Christian Cooper has written a comic book partly inspired by his viral Central Park moment


Cooper’s 10-page comic book, “It’s a Bird,” became available digitally Wednesday. Illustrated by Alitha E. Martinez, inked by Mark Morales and colored by Emilio Lopez, the comic is the first issue of “Represent!,” a digital series from DC Comics that will showcase writers and artists from groups that are underrepresented in the industry.

“It’s a Bird” features Jules, a teenager given a pair of binoculars by his father and told to explore his surroundings. Jules, who has an encyclopedic knowledge of birds, is quickly harassed by those threatened by his presence as an unannounced Black man in an open space.

That and other moments of hostility evoke racial profiling that Cooper and other Black birders have experienced, but the story turns slightly mystical when Jules begins using his binoculars and sees images of Black people who have fallen to police violence, including Amadou Diallo, Breonna Taylor and George Floyd.

Cooper works as a senior editorial director at Health Science Communications and didn’t think he would wind up back at one of the superhero publishers so quickly, but here he is.

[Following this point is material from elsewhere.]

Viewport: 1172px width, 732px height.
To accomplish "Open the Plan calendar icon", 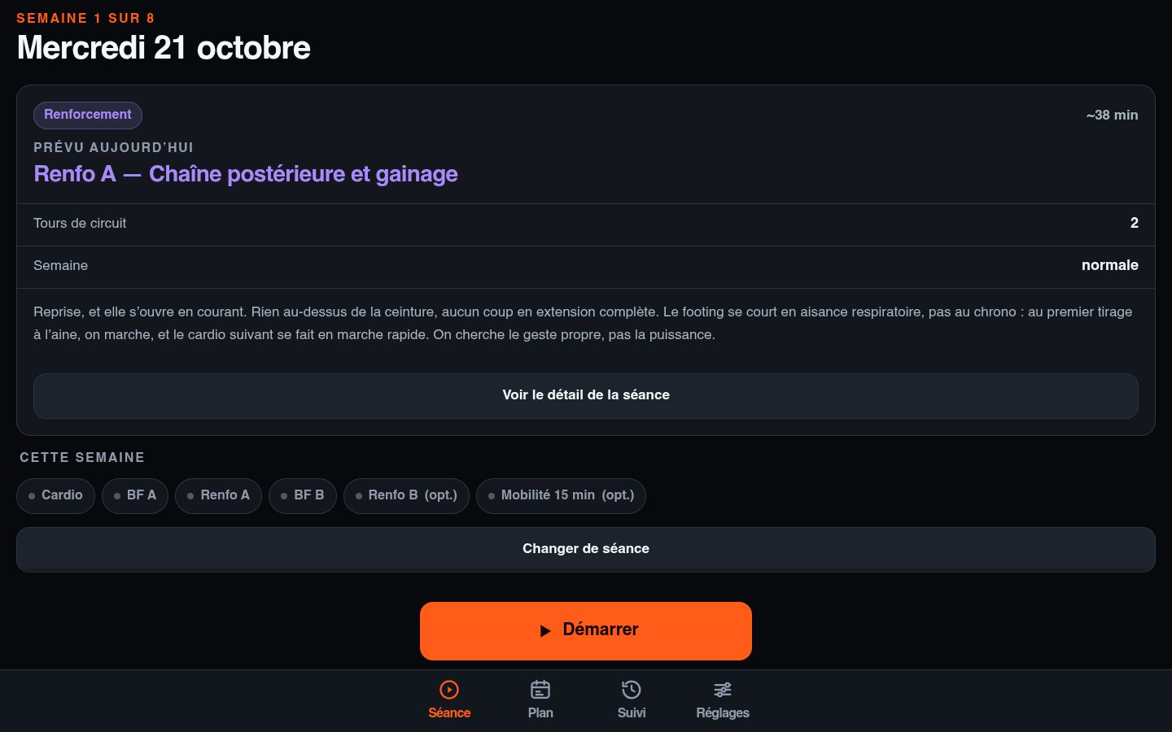I will [x=540, y=690].
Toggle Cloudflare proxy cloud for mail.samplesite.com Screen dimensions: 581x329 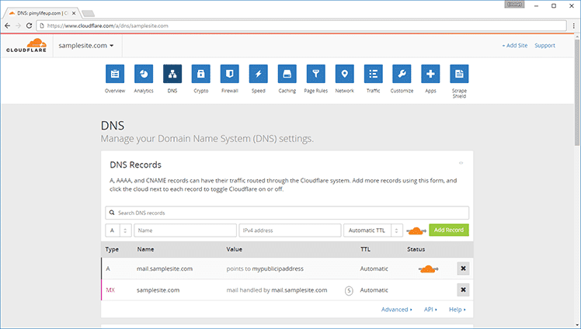pos(427,268)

“I really appreciated it when [DC Comics] came to me and said do you want to do this comic, because I did have something to say,” he said in an interview. “It’s interesting how it slips into maybe this space in the DC Universe that isn’t normally occupied. It is a very magical-realist tale. There is something fantastical that happens in the course of the story. But it’s not capes. It’s not superheroes.”

“I haven’t been sitting around thinking I’m going to get into comics again,” he added, “But when this opportunity [was] presented I was like, ‘Oh, hell yeah. I want to do this.’ ”

Cooper said that when he began “It’s a Bird,” he didn’t know what type of comic book writer he would find within himself.

“I was very unsure when I first started writing it, because I haven’t done a comic in 20 years,” Cooper said. “But I started doing it, and I’m like, not only do I remember how to do this, but I actually think I’m doing a reasonably good job and I’m enjoying the hell out of it.”

Cooper gave Jules’s black binoculars a central role in the comic in part because, as a Black birder, having a pair in your hands invites ignorant eyes to assume they are a weapon. But the tool has a much deeper sentimental meaning to him. Cooper’s late father, a teacher, civil rights activist and Korean War veteran, gave him the binoculars he always uses in Central Park as a 50th-birthday gift.

“To me, those binoculars have an extra weight,” Cooper said. “They are more than just binoculars to me. And I wanted to weave that into the comic as well.”

As enjoyable as it was to reconnect with creating comics, Cooper had to prepare himself for the emotions of working on a story that wove in so much Black pain. While writing, no matter the subject, he said, he is always able to emotionally detach. That was the case while writing “It’s a Bird,” but not so when he saw Martinez’s illustrated pages.

“When the artwork came back and I saw the visuals, I literally gasped,” Cooper said. “It was almost too powerful. I think the one that got me the most was the Breonna Taylor image. That one kind of kicked me in the gut when I saw it.”

Any DC Comics fan can tell you that “It’s a Bird” is a clear nod to Superman (It’s a bird, it’s a plane, it’s Superman!). But Cooper also saw the title as a way to pay tribute to the fallen Black lives he featured.

“At the end, [the story] takes that phrase that is associated with Superman and just launches to this other place, to this moment of grace that so many were denied in how they died and kind of giving that to them in fiction what they didn’t get in real life,” Cooper said. “I think that was very important to do.”

Cooper said he hopes that the “Represent!” series, which will have more titles in 2021, will reach new readers of comic books and discover new talent. And he’s looking to do more writing himself after this eye-opening experience.

“This reminded me that storytelling is your fundamental nature,” Cooper said. “Coming up with these wacko, fantastical things is what you are about. So why aren’t you doing it? So, absolutely. On my agenda is do more storytelling.”